Excerpt to read:
[Start of Attachment]

The fourth round of games were mainly played on 26 January 1980. Replays were played on 29 and 30 January. Harlow Town was the last non-league club left in the competition.

| Tie no | Home team | Score | Away team | Date |
|---|---|---|---|---|
| 1 | Chester | 2–0 | Millwall | 26 January 1980 |
| 2 | Bristol City | 1–2 | Ipswich Town | 26 January 1980 |
| 3 | Bury | 1–0 | Burnley | 26 January 1980 |
| 4 | Watford | 4–3 | Harlow Town (6) | 26 January 1980 |
| 5 | Nottingham Forest | 0–2 | Liverpool | 26 January 1980 |
| 6 | Blackburn Rovers | 1–0 | Coventry City | 26 January 1980 |
| 7 | Bolton Wanderers | 2–0 | Halifax Town | 26 January 1980 |
| 8 | Wolverhampton Wanderers | 1–1 | Norwich City | 26 January 1980 |
| Replay | Norwich City | 2–3 | Wolverhampton Wanderers | 30 January 1980 |
| 9 | Everton | 3–0 | Wigan Athletic | 26 January 1980 |
| 10 | Swindon Town | 0–0 | Tottenham Hotspur | 26 January 1980 |
| Replay | Tottenham Hotspur | 2–1 | Swindon Town | 30 January 1980 |
| 11 | Carlisle United | 0–0 | Wrexham | 26 January 1980 |
| Replay | Wrexham | 3–1 | Carlisle United | 29 January 1980 |
| 12 | Arsenal | 2–0 | Brighton & Hove Albion | 26 January 1980 |
| 13 | Birmingham City | 2–1 | Middlesbrough | 26 January 1980 |
| 14 | Cambridge United | 1–1 | Aston Villa | 26 January 1980 |
| Replay | Aston Villa | 4–1 | Cambridge United | 30 January 1980 |
| 15 | Orient | 2–3 | West Ham United | 26 January 1980 |
| 16 | Swansea City | 4–1 | Reading | 26 January 1980 |

==Fifth round proper==

The fifth set of games were all played on 16 February 1980. Two replays were played on 19 and 20 February.

| Tie no | Home team | Score | Away team | Date |
|---|---|---|---|---|
| 1 | Liverpool | 2–0 | Bury | 16 February 1980 |
| 2 | Blackburn Rovers | 1–1 | Aston Villa | 16 February 1980 |
| Replay | Aston Villa | 1–0 | Blackburn Rovers | 20 February 1980 |
| 3 | Bolton Wanderers | 1–1 | Arsenal | 16 February 1980 |
| Replay | Arsenal | 3–0 | Bolton Wanderers | 19 February 1980 |
| 4 | Wolverhampton Wanderers | 0–3 | Watford | 16 February 1980 |
| 5 | Everton | 5–2 | Wrexham | 16 February 1980 |
| 6 | Ipswich Town | 2–1 | Chester | 16 February 1980 |
| 7 | Tottenham Hotspur | 3–1 | Birmingham City | 16 February 1980 |
| 8 | West Ham United | 2–0 | Swansea City | 16 February 1980 |

==Sixth round proper==

The sixth round of games were played on 8 March 1980. There were no replays.

[End of Attachment]

Your objective:
From the cup results above, list every fourth-round replay with its home team, score, away team, and date.

Source information:
[Start of Attachment]

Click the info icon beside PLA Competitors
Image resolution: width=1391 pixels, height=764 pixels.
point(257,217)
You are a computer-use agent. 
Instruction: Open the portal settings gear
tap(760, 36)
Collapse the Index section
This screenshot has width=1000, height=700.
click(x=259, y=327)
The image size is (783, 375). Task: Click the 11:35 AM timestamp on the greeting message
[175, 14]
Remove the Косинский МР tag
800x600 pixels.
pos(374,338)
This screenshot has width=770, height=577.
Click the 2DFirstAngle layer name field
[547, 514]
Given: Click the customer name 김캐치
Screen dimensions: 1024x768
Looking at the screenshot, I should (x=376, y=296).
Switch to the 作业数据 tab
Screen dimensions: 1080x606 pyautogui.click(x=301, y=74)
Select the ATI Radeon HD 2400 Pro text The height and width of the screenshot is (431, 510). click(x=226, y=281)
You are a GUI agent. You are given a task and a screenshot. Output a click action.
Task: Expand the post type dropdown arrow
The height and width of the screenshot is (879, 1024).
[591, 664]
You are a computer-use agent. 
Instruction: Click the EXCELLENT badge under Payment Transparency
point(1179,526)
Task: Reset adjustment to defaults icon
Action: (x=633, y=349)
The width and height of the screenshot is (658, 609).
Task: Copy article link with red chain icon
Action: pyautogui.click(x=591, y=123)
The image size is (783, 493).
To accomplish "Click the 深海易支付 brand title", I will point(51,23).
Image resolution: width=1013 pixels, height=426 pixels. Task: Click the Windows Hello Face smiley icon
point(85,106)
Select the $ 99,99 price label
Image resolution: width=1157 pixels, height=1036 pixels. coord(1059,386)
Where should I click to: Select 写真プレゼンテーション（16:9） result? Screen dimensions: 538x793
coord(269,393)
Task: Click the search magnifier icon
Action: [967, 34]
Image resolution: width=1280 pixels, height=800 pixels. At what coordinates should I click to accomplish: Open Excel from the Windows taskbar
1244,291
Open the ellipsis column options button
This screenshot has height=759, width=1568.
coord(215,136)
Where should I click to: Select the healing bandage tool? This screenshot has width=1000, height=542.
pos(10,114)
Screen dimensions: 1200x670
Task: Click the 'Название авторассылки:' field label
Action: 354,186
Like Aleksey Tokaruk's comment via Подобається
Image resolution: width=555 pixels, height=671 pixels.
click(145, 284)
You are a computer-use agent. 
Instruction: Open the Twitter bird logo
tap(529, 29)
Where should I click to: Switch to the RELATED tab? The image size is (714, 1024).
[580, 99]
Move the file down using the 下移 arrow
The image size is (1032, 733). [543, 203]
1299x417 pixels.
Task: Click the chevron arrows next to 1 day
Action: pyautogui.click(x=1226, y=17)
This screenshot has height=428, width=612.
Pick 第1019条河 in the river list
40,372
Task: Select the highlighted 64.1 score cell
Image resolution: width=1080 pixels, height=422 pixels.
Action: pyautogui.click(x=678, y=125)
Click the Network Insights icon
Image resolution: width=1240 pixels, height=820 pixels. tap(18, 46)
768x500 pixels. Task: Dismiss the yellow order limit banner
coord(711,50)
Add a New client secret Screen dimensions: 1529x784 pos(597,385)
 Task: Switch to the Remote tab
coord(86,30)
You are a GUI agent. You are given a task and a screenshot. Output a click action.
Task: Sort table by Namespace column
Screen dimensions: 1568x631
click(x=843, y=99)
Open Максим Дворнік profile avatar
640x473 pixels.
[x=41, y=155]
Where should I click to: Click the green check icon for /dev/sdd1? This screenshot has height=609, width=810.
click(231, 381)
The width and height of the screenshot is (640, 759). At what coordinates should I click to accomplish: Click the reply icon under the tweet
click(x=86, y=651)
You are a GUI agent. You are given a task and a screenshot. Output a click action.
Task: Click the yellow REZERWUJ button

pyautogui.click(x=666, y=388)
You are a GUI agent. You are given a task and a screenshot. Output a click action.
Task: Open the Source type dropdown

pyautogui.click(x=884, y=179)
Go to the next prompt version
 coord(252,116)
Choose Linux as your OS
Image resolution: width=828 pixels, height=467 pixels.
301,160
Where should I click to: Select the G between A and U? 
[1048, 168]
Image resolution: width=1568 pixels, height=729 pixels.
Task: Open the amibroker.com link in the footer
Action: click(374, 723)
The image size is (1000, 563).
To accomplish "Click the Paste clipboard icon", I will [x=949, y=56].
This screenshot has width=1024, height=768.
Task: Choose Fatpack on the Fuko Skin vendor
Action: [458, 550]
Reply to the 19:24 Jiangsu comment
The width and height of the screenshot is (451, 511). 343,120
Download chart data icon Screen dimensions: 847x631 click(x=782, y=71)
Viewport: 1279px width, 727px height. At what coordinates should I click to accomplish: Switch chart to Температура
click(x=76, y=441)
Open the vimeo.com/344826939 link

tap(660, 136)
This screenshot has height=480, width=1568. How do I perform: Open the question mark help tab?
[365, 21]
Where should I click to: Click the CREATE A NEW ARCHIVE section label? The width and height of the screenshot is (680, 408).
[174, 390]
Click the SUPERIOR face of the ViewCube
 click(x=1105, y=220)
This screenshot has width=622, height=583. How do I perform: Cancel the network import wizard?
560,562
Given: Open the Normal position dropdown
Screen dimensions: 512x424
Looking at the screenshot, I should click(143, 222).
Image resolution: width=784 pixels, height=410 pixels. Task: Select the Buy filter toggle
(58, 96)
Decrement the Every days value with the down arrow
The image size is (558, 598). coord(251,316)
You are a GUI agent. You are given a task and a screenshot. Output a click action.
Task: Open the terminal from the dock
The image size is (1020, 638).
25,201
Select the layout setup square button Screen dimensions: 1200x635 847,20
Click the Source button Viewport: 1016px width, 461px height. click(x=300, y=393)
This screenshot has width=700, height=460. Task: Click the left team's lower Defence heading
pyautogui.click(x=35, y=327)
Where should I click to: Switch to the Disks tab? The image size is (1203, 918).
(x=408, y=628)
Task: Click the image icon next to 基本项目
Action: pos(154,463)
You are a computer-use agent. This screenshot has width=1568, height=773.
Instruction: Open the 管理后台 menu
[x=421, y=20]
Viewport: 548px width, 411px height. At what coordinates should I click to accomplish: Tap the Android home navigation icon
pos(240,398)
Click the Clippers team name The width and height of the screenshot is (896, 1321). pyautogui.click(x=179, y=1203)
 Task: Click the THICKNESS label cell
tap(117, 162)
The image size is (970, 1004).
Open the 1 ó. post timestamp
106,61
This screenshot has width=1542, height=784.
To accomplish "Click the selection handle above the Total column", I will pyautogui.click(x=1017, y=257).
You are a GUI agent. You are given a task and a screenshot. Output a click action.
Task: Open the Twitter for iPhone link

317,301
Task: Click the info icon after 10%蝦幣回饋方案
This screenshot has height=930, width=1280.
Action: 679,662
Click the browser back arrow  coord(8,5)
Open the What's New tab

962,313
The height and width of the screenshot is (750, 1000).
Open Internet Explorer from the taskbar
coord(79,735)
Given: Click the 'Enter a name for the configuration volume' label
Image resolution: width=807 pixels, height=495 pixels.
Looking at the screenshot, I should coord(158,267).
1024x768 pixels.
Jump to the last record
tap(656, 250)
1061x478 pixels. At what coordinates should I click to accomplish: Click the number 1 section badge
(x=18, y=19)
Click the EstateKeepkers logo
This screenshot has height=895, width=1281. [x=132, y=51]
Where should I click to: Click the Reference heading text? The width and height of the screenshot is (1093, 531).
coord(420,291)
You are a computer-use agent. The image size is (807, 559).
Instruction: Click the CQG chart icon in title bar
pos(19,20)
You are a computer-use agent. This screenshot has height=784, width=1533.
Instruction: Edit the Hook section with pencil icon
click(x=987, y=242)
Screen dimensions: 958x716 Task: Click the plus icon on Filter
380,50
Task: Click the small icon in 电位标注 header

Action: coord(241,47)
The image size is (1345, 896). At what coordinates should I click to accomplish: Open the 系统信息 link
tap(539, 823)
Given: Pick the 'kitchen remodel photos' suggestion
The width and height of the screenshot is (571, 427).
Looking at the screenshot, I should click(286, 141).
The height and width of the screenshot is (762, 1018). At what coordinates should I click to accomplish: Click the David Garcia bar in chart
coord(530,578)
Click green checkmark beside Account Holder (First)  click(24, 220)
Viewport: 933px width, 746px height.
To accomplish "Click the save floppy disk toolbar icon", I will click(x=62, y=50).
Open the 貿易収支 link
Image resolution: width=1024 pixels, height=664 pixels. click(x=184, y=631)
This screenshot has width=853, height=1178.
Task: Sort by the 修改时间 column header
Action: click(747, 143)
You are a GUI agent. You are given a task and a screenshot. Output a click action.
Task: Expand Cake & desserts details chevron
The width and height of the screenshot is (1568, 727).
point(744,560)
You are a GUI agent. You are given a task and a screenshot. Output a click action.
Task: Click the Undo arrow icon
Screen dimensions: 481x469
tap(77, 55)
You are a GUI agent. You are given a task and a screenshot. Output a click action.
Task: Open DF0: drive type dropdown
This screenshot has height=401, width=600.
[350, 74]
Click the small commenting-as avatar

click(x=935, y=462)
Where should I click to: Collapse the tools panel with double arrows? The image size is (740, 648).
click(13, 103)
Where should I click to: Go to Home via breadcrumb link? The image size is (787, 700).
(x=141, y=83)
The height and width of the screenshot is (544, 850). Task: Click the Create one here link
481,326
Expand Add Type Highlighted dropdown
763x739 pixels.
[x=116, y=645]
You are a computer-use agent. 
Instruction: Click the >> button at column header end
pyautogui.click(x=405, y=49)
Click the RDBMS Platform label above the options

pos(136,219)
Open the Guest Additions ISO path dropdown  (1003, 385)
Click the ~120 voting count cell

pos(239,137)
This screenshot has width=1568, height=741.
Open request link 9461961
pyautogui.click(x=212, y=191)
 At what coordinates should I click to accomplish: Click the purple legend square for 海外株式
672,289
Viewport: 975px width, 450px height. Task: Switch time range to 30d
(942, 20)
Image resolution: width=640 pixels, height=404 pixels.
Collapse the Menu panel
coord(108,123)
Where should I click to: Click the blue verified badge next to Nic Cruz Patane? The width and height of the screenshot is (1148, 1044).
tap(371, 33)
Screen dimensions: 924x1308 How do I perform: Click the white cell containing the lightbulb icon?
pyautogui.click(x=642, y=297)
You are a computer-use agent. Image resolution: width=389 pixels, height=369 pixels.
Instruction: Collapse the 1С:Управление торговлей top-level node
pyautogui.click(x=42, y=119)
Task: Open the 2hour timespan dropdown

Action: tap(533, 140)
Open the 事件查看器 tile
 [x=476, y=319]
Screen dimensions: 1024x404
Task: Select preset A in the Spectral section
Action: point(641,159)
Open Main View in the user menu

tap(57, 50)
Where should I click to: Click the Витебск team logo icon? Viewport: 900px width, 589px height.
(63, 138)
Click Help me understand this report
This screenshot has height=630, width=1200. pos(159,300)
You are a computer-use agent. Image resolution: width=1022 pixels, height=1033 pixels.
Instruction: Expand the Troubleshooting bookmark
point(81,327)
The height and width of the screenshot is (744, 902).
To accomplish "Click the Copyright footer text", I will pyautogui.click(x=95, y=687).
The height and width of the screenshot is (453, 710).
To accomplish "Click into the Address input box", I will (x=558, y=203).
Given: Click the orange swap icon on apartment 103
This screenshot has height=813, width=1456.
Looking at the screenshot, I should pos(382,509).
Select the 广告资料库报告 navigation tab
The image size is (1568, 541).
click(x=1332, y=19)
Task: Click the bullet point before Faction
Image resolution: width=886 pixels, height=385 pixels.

[End of Attachment]

Exercise response:
- Norwich City 2–3 Wolverhampton Wanderers, 30 January 1980
- Tottenham Hotspur 2–1 Swindon Town, 30 January 1980
- Wrexham 3–1 Carlisle United, 29 January 1980
- Aston Villa 4–1 Cambridge United, 30 January 1980